His half-brother Bert broke in on Carl's reverie, asking:
- Djoo wan me 2 cumman gé Runti wiv U?
- Nah, nah, he stuttered, vis iss tween me an ím an Dave. U an ve lads betta gé ve wallowin dun an pack ve uvvers orf. Runti - eez mì mayt. Av U ló sed yer tartars 2 Runti? he called to the wallowing motos.
- Goo-bì, Wunti, goo-bì! they lisped in response.
- Catch U lò bakkat ve manna, Carl called to the other lads, then he started down off the crest of the hill and into the woodland. pg. 7-8

- I care not one whit, he said, the lad's crime is the same as yours, flying, and I am not fit to sit in judgement on either of you. You will have to go to London, to the PCO. The Examiners have taken it upon themselves to try all flyers, and I cannot stand in their way. Dave have mercy on your fares!
- Dave av mursee, the dads echoed. pg. 25

December 2001
Hunched low over the wheel, foglamps piercing the miasma, Dave Rudman powered his cab through the chicane at the bottom of Park Lane. pg. 27

Toyist. Dave had taken the child's coinage for his own. On good days only the obvious fake things were toyist, like the giant spine stuck on a chiropractor's in Old Street, or the big plug sunk into the wall of a block on Foubert's Place. But on bad days almost everything could be toyist: the Bloomberg VDU on the corner of North End Road was an outsized Game Boy, the flaring torch outside the new Marriott Hotel at Gloucester Road is a lit match. pg. 47

SEP 509 - 10 AD
Effi told little Symun the old legends of Ham, from before the Breakup and the Book that ordained it, legends that, she maintained, went back to the MadeinChina, when the world had been created out of the maelstrom. pg. 58


Jane said...

Wow. That does sound like a hard read.
I saw something in this though, that has remiminded me to ask you something! LOL I saw New London & that sparked my memory. Do I show up on here as being from New London Minnesota? That's what it says on my own counter over on my page. LOL I don't know why. I usually have to re-set mine so that it won't count my own visits, but every time it does it says that I'm from New London
Minnesota. LOL....

Corey said...

I've been wanting to read this one for some time. I'm a big admirer of Will Self's novel Great Apes.

Corey said...

If you want to read other novels on the same theme, I recommend Walter Miller's A Canticle for Leibowitz and Nick DiChario's Valley of Day-Glo.

Lori L said...

Jane - I would NOT recommend The Book of Dave to you, LOL! You have to enjoy dystopian sci fi to even want to keep at it.
I don't know if you come up as New London, LOL! I haven't been keep track of where my readers come from as closely any more. I do know that it must have been paper time on Grenville's The Secret River because I had lots of searches for quotes from it several weeks ago. (I do encourage all students reading me in order to find quotes to actually read the books.

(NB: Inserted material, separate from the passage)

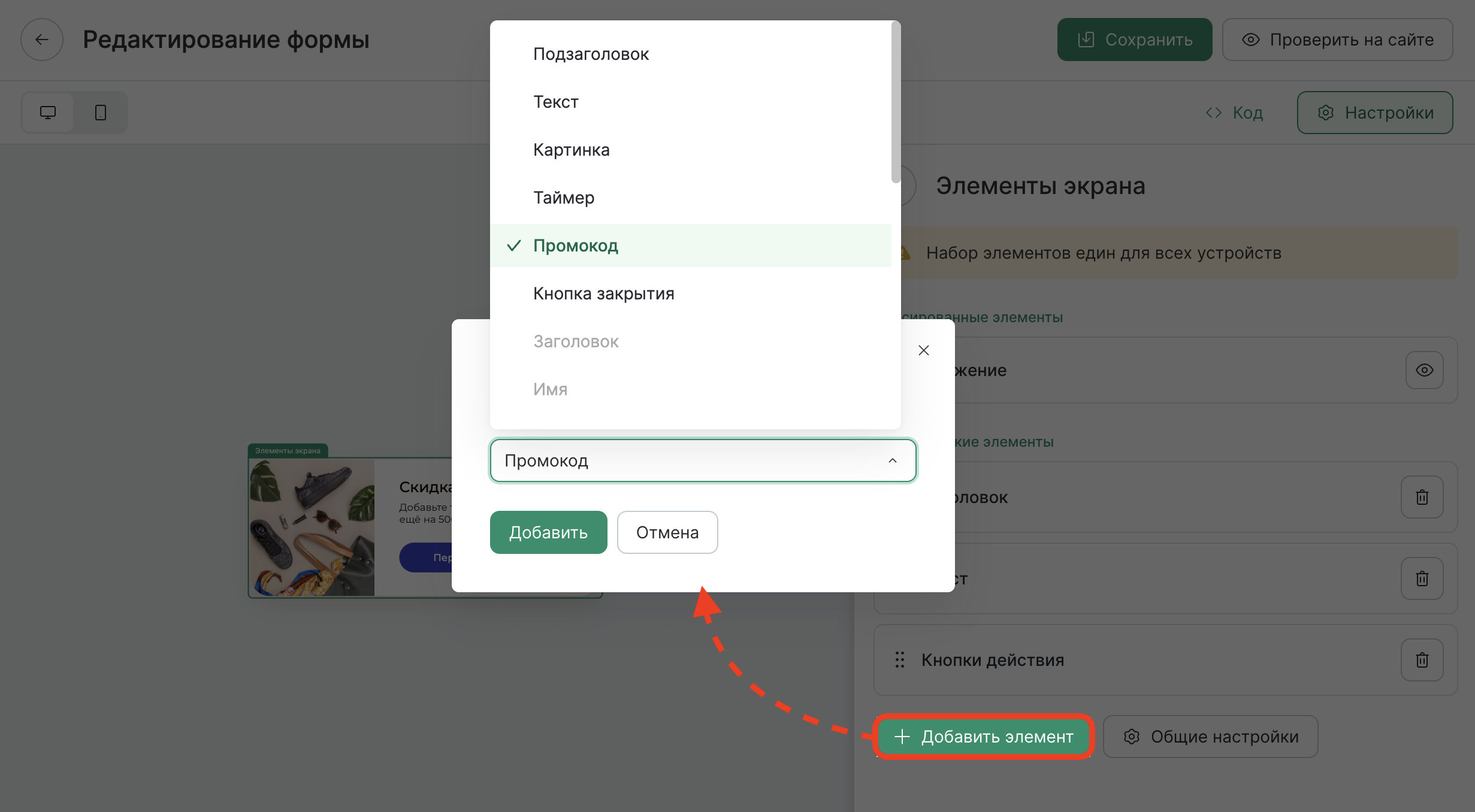1475x812 pixels.
Task: Delete the Кнопки действия element
Action: [x=1422, y=660]

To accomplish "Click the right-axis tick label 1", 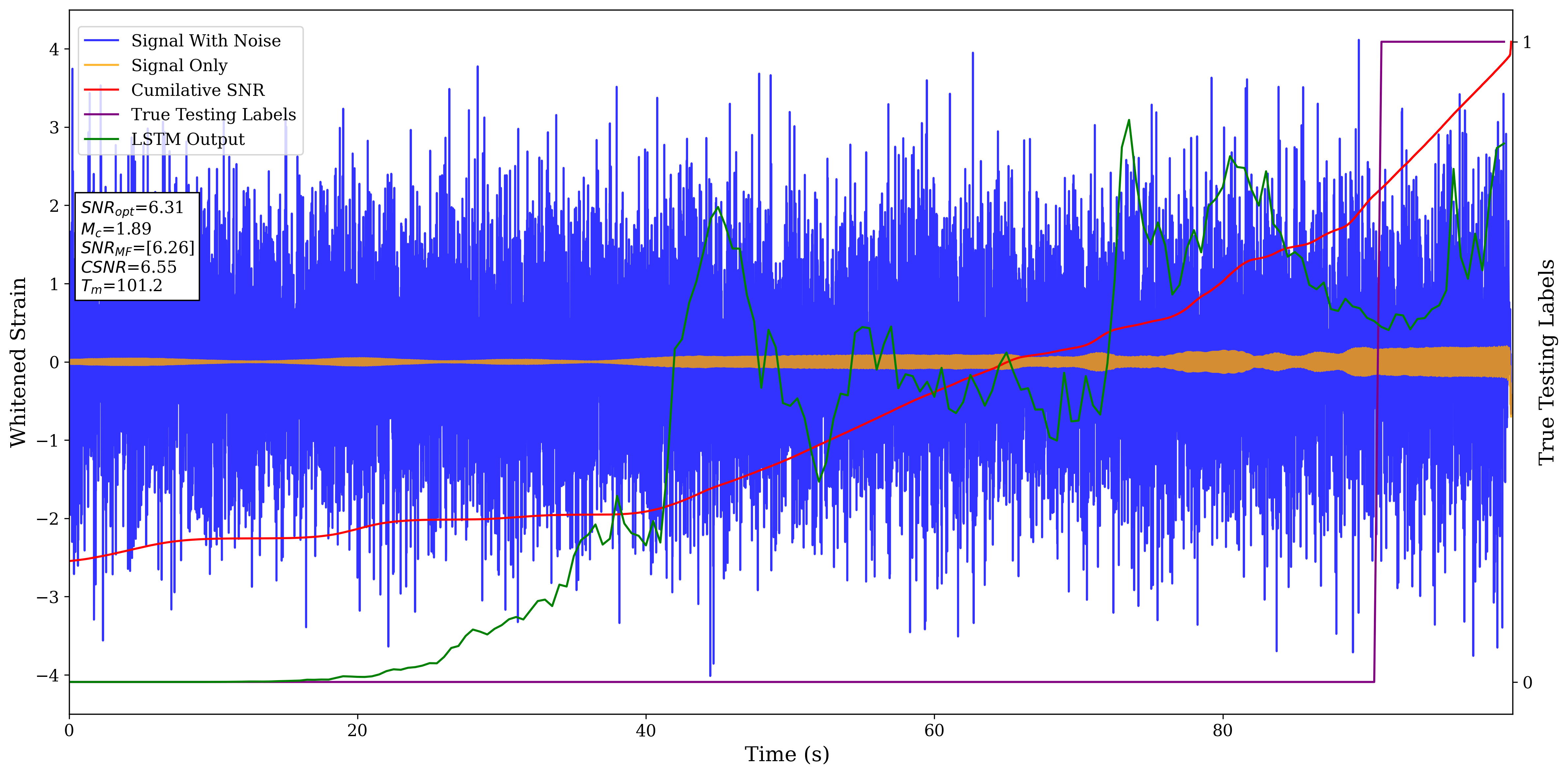I will (1527, 42).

My quotes are generally from the first 50 pages and are meant to only give a taste of the novel - not any great insights.)

Lori L said...

Corey - I read Self's How the Dead Live and didn't think I'd ever read anything by him again, but after reading the description of The Book of Dave, I just couldn't pass it up.
I'll consider reading Self's Great Apes after I let some time pass.

I'm a long time dystopian sci fi fan. I've actually read Canticle for Leibowitz and reviewed it:

I'll be looking for The Valley of Day-Glo! Thanks for the recommendation!